●他者との出会いが刺激
担当編集者として日野原さんのカリスマ性の背景を問われたなら、医師としての経験に根ざした「人間観察力」と「コミュニケーション力」と答えたい。たとえば、12年6月のエッセーでは、スピーチのコツについて、次のように書いている。
「聴衆の層、すなわち年代や男女の割合をよく見て、何かスマートでユーモアに富む言葉をしゃべろうと心がけます。笑ってもらえば、しめたもの。笑いを端緒に聴衆との間に親密なコンタクトが生まれます。(中略)前列の笑顔の女性には、『あなたの笑顔はすてきですね』とほめます。誰かと会話する時、お互いに笑顔なら、2人の関係は更に親密になるもの」
実際、日野原さんはよく私を「あなた、本当に聞き上手だから」などとほめてくれた。ヒマワリのような笑顔で、その時ほめてほしい「ツボ」を「不意打ち」されるので、お世辞と思ったことは一度もない。笑顔の奥の観察眼で、相手の欲するものをとらえ、超高性能コンピューターのような頭脳で応答することなど朝飯前だったのだ。
思えば、老若男女問わず、他者と出会い、刺激を受けている時、日野原さんのオーラはいよいよ若返るように見えた。人間は他者に与えながら、自分自身もまた何かを得られるのだ。
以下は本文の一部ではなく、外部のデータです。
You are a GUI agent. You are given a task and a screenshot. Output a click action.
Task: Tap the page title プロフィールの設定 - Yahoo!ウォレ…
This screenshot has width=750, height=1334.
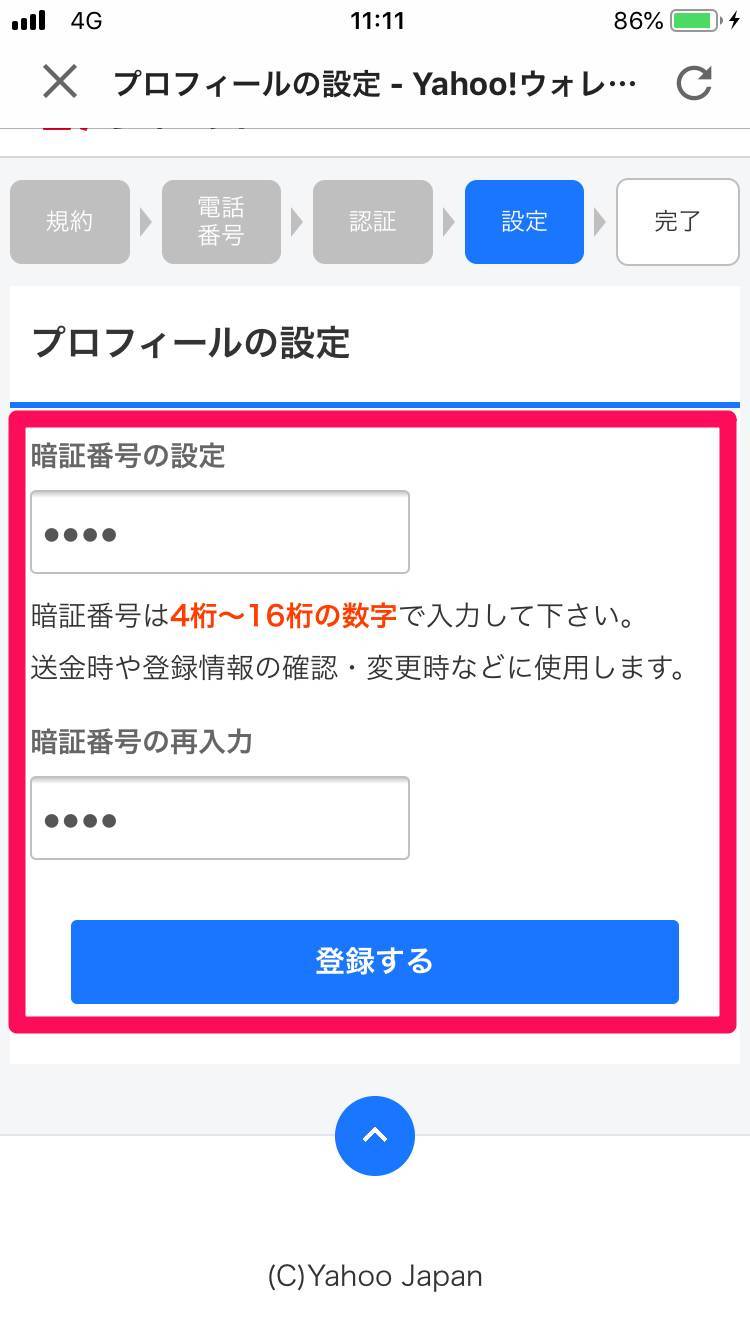pos(375,83)
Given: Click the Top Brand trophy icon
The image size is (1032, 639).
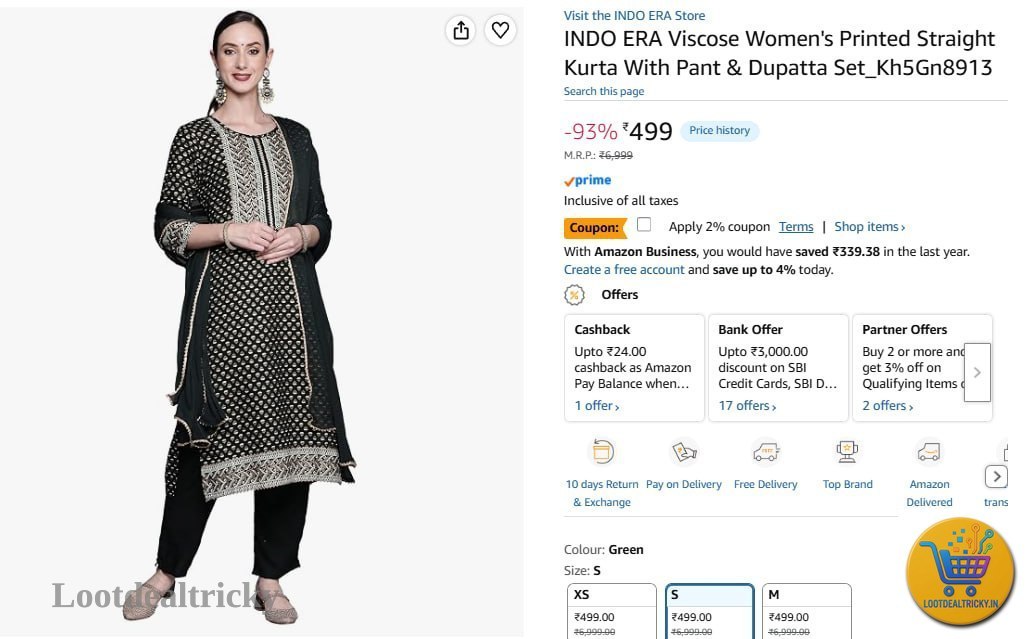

だからこそ手帳を予定でビッシリ埋め、全国を行脚して聴衆を笑顔にし、病床の人の手を握り、医師であれ、編集者であれ、若い世代をほめては、そのやる気を引き出していたのだろう。
「上司にしたい有名人ランキング」の候補に、「女性が輝く社会」のキーマンに。ご存命のうちに推薦しなかったことが、悔やまれてならない。